• Exercise materials
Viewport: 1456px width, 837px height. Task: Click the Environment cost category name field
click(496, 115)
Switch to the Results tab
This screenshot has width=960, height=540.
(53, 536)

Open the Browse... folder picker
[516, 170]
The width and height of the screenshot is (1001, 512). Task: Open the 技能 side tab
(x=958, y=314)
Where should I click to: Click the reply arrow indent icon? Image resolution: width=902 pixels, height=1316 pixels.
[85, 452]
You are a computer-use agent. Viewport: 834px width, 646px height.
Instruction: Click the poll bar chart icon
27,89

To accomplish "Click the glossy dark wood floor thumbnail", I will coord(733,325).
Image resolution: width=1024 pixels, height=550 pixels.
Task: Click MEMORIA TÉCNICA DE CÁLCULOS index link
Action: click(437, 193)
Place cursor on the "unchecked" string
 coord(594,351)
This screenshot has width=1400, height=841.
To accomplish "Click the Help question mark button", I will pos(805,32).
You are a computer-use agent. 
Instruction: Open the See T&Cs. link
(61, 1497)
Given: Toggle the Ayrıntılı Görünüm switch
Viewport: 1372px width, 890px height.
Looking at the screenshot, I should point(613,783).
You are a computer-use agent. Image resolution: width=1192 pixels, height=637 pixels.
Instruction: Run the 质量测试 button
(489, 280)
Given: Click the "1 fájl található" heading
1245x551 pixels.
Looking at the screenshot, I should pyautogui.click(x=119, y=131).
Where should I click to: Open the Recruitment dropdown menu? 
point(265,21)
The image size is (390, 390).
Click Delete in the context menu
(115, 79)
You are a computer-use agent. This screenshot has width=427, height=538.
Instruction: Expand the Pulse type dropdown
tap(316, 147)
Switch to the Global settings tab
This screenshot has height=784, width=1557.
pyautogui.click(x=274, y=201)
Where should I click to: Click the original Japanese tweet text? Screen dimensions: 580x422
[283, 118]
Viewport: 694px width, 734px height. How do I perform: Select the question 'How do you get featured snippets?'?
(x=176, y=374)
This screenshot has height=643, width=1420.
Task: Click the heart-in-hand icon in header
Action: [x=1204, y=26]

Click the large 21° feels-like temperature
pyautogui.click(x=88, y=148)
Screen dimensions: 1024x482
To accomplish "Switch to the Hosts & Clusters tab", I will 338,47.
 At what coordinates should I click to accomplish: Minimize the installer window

• Exercise
Transcribe the listing so that each line matches exactly.

• Result
Viewport: 1456px width, 837px height. Task: Click the Environment cost category name field
click(496, 115)
Switch to the Results tab
This screenshot has width=960, height=540.
(53, 536)

Open the Browse... folder picker
[516, 170]
The width and height of the screenshot is (1001, 512). Task: Open the 技能 side tab
(x=958, y=314)
Where should I click to: Click the reply arrow indent icon? Image resolution: width=902 pixels, height=1316 pixels.
[85, 452]
You are a computer-use agent. Viewport: 834px width, 646px height.
Instruction: Click the poll bar chart icon
27,89

To accomplish "Click the glossy dark wood floor thumbnail", I will coord(733,325).
Image resolution: width=1024 pixels, height=550 pixels.
Task: Click MEMORIA TÉCNICA DE CÁLCULOS index link
Action: click(437, 193)
Place cursor on the "unchecked" string
 coord(594,351)
This screenshot has width=1400, height=841.
To accomplish "Click the Help question mark button", I will pos(805,32).
You are a computer-use agent. 
Instruction: Open the See T&Cs. link
(61, 1497)
Given: Toggle the Ayrıntılı Görünüm switch
Viewport: 1372px width, 890px height.
Looking at the screenshot, I should point(613,783).
You are a computer-use agent. Image resolution: width=1192 pixels, height=637 pixels.
Instruction: Run the 质量测试 button
(489, 280)
Given: Click the "1 fájl található" heading
1245x551 pixels.
Looking at the screenshot, I should pyautogui.click(x=119, y=131).
Where should I click to: Open the Recruitment dropdown menu? 
point(265,21)
The image size is (390, 390).
Click Delete in the context menu
(115, 79)
You are a computer-use agent. This screenshot has width=427, height=538.
Instruction: Expand the Pulse type dropdown
tap(316, 147)
Switch to the Global settings tab
This screenshot has height=784, width=1557.
pyautogui.click(x=274, y=201)
Where should I click to: Click the original Japanese tweet text? Screen dimensions: 580x422
[283, 118]
Viewport: 694px width, 734px height. How do I perform: Select the question 'How do you get featured snippets?'?
(x=176, y=374)
This screenshot has height=643, width=1420.
Task: Click the heart-in-hand icon in header
Action: [x=1204, y=26]

Click the large 21° feels-like temperature
pyautogui.click(x=88, y=148)
Screen dimensions: 1024x482
To accomplish "Switch to the Hosts & Clusters tab", I will 338,47.
 At what coordinates should I click to accomplish: Minimize the installer window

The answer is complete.